The Liberals committed under their constitution to a leadership
convention in May. I read somewhere that the delegate list must be
closed four months prior to the convention. Thus any leadership
contender must be declared by the end of December. No one could foresee fighting an election and leadership race concurrently. Modifications to those rules in the middle of a leadership race become part of the battle.

The current leadership race has become a cage match between Ignatief and Rae.

Think poor Stephane is simply caught in the middle of the leadership
race?

Picture Iggy whispering in one ear "Go, for the love of all
saints, Go!" and Bob in the other "Stay, for the love of Canada, Stay!"


Wonder why he cannot get a video out on time? "Go!", "Stay!", "Go!", "Stay!"

Drives poor Kyoto crazy.

As long as the Liberals cannot decide how to end this race, Dion is going nowhere.


Fighting an election while conducting a leadership battle would be a divisive.

They face a budget vote in early February.

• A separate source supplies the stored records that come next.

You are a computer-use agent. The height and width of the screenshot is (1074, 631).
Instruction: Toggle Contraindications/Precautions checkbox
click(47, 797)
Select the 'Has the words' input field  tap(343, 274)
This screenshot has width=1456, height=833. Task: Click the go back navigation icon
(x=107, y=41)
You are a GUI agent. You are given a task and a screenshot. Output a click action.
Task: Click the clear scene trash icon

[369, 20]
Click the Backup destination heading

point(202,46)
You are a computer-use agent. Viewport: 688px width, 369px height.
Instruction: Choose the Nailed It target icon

Canadians are making it
perfectly clear that a coalition government is not an alternate option.
Defeating the current government will force an election.

If they
manage to pick an "interim" leader by January, then they face potential
election in March. Picture campaigning with one interim leader while
the official leaders are campaigning for a convention vote in May.The
media would have a field day bouncing every campaign promise of the
'other' three leaders. Voters would be understandably confused as to
who is actually speaking for the Liberals.

If they pick one of
the three current candidates, then that individual could be considered
to have the inside track. The other two would be irresistibly drawn to
spin every announcement. Do we think this would work any better?  

Back
in October, none of this mattered. Dion was considered irrelevant to
the leadership process. When the coalition plan surfaced last week,
Dion became a big deal, primarily because Canadians stood up to
criticize the coalition. We had made it clear that Dion was not to be
trusted with the keys to 24 Sussex.

Layton's dance with the Devil.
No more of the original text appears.